On Oct. 11, Superior Court Judge Kenneth Gale overturned the zoning administrator and City Council’s decision in two nuisance cases involving the Ash and Furst motels in South-Central Los Angeles. Gale found that several conditions violated the law and that the zoning administrator, members of the Board of Zoning Appeals and the City Council all “prejudged” the cases and violated the owner’s constitutional rights.

In the last 2 1/2 years, I (and others) have provided the L.A. Police Commission, LAPD Internal Affairs, all 15 council members and Mayor Richard Riordan with documentation (including records subpoenaed from the LAPD and sworn testimony from city employees) indicating that much of the evidence provided by police in connection with these hearings is false or misleading.

The primary evidence used against businesses is the LAPD’s Police Arrest and Crime Management Information System (PACMIS) report for the business address. This report cites incidents of alleged nuisance or criminal activity attributed to the business. But a review of the actual investigation and arrest reports reveals that most of the incidents occur on nearby public property and are not related to operation of the business. Often the incidents are traffic violations or telephone calls--sometimes made by business owners to report crimes. But this is not disclosed in the PACMIS report or in hearings, and each incident reported in PACMIS, regardless of circumstance, is used as evidence to establish nuisance.

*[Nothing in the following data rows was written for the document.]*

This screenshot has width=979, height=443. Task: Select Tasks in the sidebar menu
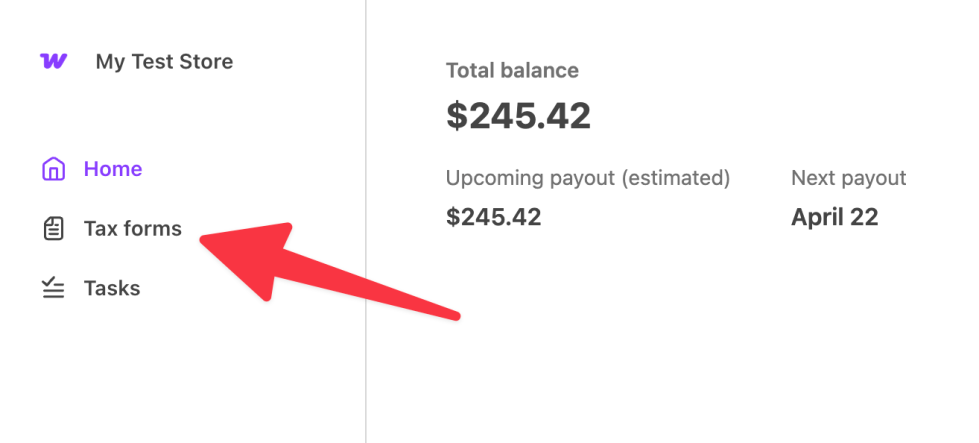111,289
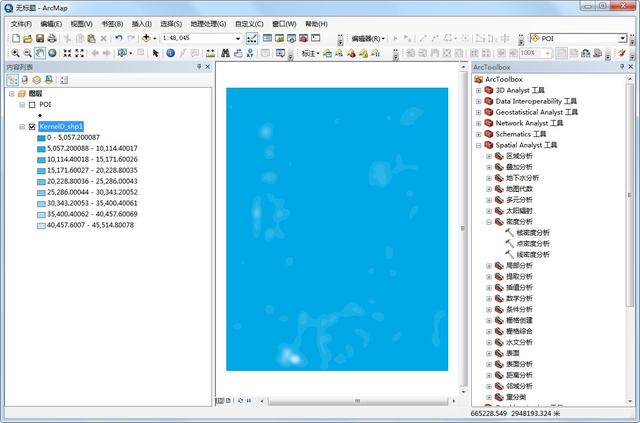
Task: Click the Undo arrow icon
Action: pyautogui.click(x=118, y=38)
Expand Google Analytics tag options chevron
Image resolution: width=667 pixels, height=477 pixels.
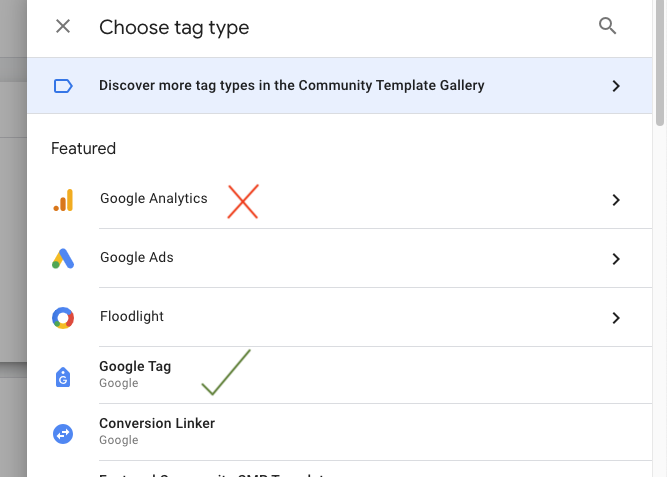[x=616, y=200]
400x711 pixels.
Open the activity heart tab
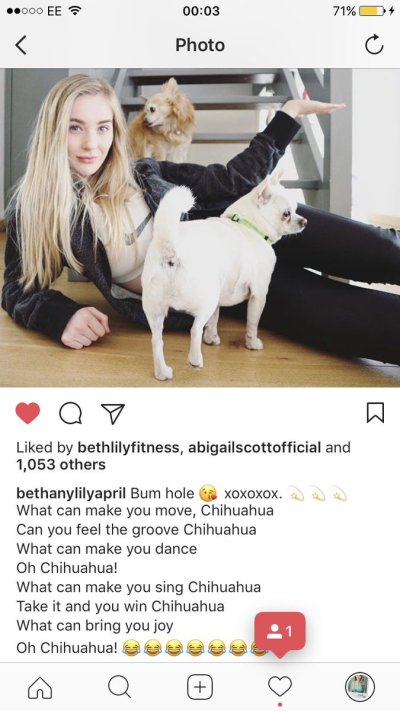[280, 687]
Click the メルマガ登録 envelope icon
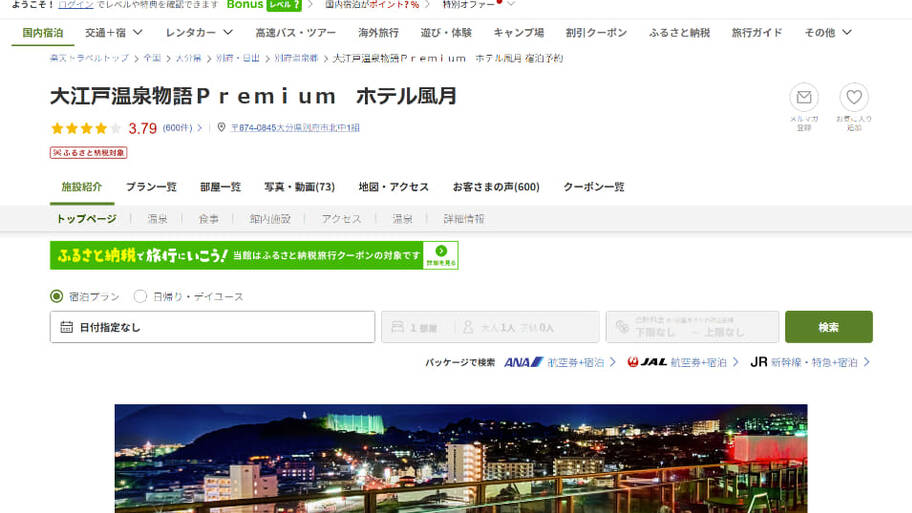 (x=803, y=98)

In November, the newly appointed police inspector general’s office indicated it will investigate complaints of false and misleading evidence presented by police at hearings, and failure by the commission and internal affairs to respond to complaints. Coincidentally, the commission has just completed an investigative report of the PACMIS report, and a public hearing is scheduled for 9:30 a.m. Tuesday in Room 146 at Parker Center, 150 N. Los Angeles St.

Regardless of the outcome of these investigations, city officials must stop ratifying, condoning and even commending a discriminatory and abusive process. They must stop doing what is politically correct and begin protecting mom-and-pop businesses wrongfully held responsible for crimes outside their control.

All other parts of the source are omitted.